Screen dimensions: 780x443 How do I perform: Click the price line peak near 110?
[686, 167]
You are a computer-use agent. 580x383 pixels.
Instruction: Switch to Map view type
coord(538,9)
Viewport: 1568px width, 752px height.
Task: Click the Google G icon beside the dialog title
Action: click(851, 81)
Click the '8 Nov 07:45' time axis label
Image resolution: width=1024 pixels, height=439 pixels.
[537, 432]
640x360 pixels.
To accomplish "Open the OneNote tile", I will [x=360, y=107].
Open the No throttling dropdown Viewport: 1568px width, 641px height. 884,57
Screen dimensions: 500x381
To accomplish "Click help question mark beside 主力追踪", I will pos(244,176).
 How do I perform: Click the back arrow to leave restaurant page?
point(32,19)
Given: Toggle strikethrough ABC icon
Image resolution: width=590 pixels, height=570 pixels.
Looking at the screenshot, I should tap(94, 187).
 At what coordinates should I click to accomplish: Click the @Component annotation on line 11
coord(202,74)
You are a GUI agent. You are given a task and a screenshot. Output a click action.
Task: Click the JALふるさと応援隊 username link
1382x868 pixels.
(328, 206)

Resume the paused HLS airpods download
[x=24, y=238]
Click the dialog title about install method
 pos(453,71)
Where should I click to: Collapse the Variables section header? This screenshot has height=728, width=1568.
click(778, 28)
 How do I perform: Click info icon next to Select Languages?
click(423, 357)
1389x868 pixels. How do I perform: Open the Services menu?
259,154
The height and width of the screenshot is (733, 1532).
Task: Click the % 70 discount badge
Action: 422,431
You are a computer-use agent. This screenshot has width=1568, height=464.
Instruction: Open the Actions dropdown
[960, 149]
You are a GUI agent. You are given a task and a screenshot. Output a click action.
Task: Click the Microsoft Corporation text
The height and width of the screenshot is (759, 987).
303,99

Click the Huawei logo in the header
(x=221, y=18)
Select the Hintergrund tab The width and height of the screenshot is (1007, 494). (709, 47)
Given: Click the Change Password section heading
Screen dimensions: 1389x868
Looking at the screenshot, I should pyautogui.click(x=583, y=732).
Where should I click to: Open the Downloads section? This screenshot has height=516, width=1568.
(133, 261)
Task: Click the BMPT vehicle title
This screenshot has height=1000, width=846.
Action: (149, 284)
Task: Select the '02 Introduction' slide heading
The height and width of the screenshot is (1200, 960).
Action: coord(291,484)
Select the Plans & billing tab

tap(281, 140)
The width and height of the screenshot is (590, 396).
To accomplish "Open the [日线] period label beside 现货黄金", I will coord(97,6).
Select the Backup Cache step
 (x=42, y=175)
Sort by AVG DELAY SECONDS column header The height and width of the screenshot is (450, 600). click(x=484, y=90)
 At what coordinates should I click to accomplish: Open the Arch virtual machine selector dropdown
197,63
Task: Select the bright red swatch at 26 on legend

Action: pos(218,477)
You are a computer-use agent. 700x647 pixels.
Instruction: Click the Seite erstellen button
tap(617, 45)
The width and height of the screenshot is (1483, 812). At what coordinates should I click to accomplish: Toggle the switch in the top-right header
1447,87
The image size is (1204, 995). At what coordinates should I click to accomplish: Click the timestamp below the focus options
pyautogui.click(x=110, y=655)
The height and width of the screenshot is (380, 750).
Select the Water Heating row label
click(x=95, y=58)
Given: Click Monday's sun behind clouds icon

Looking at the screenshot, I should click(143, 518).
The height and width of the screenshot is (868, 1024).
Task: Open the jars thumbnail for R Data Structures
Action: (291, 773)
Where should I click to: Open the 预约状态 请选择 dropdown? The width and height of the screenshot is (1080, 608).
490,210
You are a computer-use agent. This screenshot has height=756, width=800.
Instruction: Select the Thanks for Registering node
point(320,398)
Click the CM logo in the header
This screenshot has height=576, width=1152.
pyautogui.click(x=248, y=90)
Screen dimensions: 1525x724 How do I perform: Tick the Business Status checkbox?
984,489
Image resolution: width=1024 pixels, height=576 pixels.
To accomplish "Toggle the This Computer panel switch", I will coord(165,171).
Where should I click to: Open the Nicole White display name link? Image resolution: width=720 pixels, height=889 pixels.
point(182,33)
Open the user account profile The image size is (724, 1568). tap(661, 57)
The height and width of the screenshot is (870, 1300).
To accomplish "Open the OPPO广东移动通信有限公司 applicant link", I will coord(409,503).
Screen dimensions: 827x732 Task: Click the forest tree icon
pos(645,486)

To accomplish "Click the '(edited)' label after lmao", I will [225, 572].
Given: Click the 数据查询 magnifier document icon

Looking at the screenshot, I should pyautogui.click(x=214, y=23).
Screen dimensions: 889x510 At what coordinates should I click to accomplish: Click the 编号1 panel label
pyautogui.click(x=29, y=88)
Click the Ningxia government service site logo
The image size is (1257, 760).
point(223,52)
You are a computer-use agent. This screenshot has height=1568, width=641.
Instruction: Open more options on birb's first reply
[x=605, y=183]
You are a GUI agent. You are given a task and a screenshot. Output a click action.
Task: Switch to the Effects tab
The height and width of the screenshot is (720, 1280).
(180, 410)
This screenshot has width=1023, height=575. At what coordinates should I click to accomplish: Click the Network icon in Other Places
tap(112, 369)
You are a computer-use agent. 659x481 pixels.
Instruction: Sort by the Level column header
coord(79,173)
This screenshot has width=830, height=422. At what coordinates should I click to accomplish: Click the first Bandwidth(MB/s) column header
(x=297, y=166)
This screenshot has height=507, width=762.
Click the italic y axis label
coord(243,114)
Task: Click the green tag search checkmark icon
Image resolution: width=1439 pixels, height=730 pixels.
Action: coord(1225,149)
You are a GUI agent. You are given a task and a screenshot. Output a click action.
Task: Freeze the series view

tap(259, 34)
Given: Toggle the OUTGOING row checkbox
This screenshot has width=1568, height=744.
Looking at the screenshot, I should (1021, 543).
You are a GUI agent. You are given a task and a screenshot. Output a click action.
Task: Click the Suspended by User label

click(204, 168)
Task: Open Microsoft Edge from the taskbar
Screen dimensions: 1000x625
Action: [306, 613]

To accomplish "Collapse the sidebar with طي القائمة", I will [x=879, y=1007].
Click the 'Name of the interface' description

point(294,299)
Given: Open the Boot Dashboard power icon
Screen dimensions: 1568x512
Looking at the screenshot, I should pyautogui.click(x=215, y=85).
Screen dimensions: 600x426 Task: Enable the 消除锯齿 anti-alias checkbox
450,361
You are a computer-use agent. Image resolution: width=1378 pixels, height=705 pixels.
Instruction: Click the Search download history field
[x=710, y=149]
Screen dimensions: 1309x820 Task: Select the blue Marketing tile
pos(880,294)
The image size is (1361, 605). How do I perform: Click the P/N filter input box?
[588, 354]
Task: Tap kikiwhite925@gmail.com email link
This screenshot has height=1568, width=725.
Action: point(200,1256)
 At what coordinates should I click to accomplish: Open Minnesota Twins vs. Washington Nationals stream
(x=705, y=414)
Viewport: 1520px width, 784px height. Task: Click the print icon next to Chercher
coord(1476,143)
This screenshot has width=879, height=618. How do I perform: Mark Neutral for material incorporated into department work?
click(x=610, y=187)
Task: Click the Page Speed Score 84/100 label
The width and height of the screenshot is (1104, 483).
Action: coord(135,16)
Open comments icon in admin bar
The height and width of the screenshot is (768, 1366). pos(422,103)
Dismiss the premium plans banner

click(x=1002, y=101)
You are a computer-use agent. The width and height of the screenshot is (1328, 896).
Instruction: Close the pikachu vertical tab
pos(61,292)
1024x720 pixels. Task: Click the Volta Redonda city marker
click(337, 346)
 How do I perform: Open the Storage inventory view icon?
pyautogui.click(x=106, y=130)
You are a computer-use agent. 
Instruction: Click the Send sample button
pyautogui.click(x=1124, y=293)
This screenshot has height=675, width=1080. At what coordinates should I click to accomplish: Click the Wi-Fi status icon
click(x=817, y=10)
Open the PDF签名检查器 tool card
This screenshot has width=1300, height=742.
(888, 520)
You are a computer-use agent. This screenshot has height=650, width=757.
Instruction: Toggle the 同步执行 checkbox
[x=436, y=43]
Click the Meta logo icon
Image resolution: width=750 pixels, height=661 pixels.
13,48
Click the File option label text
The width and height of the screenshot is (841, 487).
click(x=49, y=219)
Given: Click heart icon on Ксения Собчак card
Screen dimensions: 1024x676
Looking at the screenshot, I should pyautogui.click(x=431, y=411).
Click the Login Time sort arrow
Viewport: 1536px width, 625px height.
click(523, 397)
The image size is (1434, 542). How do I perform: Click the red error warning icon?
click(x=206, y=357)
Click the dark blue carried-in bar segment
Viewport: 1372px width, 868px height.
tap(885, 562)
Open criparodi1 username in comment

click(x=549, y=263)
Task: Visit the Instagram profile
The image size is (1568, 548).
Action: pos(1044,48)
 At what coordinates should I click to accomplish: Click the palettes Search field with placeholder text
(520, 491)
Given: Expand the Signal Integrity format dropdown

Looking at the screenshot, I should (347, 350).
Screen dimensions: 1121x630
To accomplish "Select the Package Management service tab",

--------------------------------------------------

▶ [YOUR GOAL]
When a line in the data contains "will", return it as written.

▶ [EXERCISE RESULT]
To accomplish "Open the OneNote tile", I will [x=360, y=107].
To accomplish "Click help question mark beside 主力追踪", I will pos(244,176).
To accomplish "Open the [日线] period label beside 现货黄金", I will coord(97,6).
To accomplish "Toggle the This Computer panel switch", I will coord(165,171).
To accomplish "Open the OPPO广东移动通信有限公司 applicant link", I will coord(409,503).
To accomplish "Click the '(edited)' label after lmao", I will [225, 572].
To accomplish "Collapse the sidebar with طي القائمة", I will [x=879, y=1007].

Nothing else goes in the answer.